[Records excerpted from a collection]
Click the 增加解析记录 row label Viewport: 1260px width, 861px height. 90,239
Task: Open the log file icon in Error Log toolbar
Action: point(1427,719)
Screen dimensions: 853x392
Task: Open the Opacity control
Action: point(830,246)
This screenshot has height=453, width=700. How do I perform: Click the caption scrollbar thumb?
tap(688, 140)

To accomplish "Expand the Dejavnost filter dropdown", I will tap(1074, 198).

**PROMPT:**
Give back exactly the lines from the one containing "This screenshot has" through the last line of the records.

**EXERCISE SOLUTION:**
This screenshot has height=453, width=700. How do I perform: Click the caption scrollbar thumb?
tap(688, 140)

To accomplish "Expand the Dejavnost filter dropdown", I will tap(1074, 198).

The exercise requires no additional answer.